Research solution for uploading and distributing raw data

MikeTheCanuck commented 6 years ago

Project teams are obtaining raw data from public organizations and don't have a central means of storing and distributing these files to project members.

DevOps team has been asked to create a solution that provides a central storage and distribution location for all the five current project teams.

Assume that:

not all data is considered "public" - some of the raw data should be considered confidentially shared with HackOregon
project teams will have more than one file at a time, and will obtain multiple lots of data over time
project team members will download these files more than once each over time
project teams will create intermediate derivatives of this data that they'd also like to share with their team members
a very limited number of individuals should have write access to the location
all members of each team should have read access to their project's data
there will be frequent, ad-hoc and unpredictable access required to this data by project teams during the first month or two
activity in the central storage location should decrease during the project season

znmeb commented 6 years ago

Another assumption - there will be mixed human and automated access required. For example, the raw data Transportation Systems has is in Google Drive, but when we stand up a PostGIS container it will need to download a database dump file without a person having to do anything.

MikeTheCanuck commented 6 years ago

@znmeb tell us more about this - this sounds like a unique scenario for the transportation-systems team. Perhaps this is something we'll have to tackle once we get the basic scenario here addressed.

znmeb commented 6 years ago

It may be unique now but I expect everything will be integrated once we know more about the data. We now have raw data samples for all the inputs we're expecting, and I think there are at most two quarterly updates coming.

Our plan is that everything will be in PostgreSQL / PostGIS databases when it's deployed, and the most convenient way to manage those is with database dumps and restore processes.

The current workflow for API development is:

Someone gives us a dataset in some format
A team member (often myself) imports it into PostgreSQL / PostGIS, creates a database dump and uploads the dump to Google Drive.
An API developer stands up a Docker compose local environment with a Geodjango container and a PostGIS container and restores the database dump into PostGIS.

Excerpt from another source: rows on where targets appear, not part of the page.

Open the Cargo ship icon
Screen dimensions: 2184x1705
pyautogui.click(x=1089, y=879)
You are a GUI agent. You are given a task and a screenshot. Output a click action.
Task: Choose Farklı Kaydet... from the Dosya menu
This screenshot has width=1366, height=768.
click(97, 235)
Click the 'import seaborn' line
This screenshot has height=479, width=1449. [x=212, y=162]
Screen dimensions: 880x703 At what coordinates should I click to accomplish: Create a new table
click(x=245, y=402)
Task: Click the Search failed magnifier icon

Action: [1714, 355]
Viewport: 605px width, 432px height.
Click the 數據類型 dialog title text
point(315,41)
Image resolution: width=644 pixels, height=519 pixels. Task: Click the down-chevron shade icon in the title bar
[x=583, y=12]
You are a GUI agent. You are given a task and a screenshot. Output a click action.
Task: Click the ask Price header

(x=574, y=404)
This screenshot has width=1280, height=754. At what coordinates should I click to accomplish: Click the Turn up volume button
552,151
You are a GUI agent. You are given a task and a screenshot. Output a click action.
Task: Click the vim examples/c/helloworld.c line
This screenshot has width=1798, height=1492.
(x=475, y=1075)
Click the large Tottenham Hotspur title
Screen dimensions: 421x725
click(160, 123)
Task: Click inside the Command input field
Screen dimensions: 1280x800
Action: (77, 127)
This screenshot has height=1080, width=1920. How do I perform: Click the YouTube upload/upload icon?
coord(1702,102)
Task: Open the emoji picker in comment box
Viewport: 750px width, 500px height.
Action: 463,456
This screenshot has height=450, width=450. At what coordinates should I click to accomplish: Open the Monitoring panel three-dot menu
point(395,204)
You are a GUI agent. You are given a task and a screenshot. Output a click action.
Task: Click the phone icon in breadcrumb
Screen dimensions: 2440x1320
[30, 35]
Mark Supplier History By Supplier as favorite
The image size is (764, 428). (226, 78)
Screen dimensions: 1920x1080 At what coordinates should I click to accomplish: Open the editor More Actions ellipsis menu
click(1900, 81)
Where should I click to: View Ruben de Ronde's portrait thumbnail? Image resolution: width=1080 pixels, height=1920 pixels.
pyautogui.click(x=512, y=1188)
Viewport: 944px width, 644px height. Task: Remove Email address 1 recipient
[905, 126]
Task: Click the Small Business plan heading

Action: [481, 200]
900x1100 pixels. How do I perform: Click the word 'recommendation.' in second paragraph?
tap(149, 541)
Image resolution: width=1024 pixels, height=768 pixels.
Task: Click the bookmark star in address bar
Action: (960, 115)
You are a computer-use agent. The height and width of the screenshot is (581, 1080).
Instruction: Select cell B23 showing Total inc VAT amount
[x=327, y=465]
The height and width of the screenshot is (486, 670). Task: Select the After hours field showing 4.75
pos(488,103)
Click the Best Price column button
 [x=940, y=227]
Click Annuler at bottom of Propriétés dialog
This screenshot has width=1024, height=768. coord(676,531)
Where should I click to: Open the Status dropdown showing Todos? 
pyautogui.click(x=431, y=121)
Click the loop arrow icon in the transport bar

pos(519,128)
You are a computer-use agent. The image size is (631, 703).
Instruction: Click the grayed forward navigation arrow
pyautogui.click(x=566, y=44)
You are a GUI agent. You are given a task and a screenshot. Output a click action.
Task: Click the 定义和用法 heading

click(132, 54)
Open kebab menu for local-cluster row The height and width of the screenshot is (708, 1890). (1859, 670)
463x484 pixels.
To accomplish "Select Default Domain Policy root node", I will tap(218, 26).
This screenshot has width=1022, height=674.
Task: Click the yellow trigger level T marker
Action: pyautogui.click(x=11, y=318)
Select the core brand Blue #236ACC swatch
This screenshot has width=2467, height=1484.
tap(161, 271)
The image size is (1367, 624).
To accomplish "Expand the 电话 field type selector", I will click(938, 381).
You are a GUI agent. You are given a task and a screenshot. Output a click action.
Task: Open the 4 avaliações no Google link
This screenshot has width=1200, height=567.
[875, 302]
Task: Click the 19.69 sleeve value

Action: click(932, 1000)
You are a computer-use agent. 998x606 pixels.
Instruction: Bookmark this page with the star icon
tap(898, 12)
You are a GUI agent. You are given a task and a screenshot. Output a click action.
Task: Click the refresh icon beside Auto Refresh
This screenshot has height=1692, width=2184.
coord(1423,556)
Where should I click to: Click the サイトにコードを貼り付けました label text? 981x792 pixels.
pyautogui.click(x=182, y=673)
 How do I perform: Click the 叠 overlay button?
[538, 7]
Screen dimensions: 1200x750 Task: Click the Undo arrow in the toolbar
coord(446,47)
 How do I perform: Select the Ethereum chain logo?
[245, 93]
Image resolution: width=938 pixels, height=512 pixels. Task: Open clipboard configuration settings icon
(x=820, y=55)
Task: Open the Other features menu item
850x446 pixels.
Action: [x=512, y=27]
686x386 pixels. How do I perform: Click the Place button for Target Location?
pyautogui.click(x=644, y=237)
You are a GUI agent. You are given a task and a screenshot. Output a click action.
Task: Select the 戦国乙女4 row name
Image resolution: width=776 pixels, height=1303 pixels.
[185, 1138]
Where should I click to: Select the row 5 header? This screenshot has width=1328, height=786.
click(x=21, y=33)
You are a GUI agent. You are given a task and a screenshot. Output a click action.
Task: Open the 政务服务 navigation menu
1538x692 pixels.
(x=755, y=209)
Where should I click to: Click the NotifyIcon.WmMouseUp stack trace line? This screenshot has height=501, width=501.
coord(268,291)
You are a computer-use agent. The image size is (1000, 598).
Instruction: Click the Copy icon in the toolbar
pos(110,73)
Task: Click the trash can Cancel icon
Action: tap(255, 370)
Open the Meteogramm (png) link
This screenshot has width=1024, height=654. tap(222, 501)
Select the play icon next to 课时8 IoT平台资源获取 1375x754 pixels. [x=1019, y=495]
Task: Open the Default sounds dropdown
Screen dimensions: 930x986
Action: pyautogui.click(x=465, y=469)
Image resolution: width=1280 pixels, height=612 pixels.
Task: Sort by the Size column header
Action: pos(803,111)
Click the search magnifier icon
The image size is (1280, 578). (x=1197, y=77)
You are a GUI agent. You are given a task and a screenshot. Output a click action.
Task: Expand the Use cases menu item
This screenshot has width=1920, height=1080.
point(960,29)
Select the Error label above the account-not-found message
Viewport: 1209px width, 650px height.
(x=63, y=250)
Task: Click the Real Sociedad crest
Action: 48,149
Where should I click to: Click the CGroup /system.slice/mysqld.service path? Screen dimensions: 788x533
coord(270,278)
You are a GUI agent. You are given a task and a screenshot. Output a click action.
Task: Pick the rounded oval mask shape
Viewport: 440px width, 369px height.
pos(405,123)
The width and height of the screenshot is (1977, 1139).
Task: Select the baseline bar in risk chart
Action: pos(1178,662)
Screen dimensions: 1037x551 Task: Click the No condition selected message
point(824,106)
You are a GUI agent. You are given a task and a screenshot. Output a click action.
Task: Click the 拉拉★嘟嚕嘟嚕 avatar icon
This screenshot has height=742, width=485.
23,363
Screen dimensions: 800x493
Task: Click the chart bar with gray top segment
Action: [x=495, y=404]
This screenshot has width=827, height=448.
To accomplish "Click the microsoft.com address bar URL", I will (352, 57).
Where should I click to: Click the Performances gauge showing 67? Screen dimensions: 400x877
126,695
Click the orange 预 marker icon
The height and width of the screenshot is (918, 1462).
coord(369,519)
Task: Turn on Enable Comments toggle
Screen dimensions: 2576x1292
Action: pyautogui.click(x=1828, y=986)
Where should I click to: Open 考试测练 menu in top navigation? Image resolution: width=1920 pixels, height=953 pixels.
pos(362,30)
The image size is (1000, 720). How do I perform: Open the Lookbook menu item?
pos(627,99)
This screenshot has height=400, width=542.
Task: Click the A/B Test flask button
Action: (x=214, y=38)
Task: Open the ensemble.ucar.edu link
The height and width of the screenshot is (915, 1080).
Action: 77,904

MikeTheCanuck commented 6 years ago

OK, thanks for the additional details @znmeb.

Process for getting data into databases is being discussed #3.

iant01 commented 6 years ago

Will try to have a sample demo or upload examples of access rules and lifecycle rules using tag values. Here is a word doc to review and discuse at Thursdays meeting.

Archive Proposals-1.docx

znmeb commented 6 years ago

I have a largish (10 - 20 GB) test case you can use ;-) It needs to be available to developers / data scientists now and for deployment possibly in the future, although I think the deployed dataset will be smaller.

iant01 commented 6 years ago

Example of lifecycle rules. Lifecycle examples.docx

iant01 commented 6 years ago

Plan S3 Archive (Phase One):

[x] Create S3 Bucket "hacko-archive" with default access permissions (owner only)
[x] Create sub-folders for each Project with year prefix (I.e. 2018-transportation-systems )
[x] Document instructions to upload file less than 5GB (Project leads should have user login to AWS hacko with S3 read/write access )
[x] Document instructions to upload file greater than 5GB (Project leads should have user login to AWS hacko with S3 read/write access plus user Access Key/Secret Key)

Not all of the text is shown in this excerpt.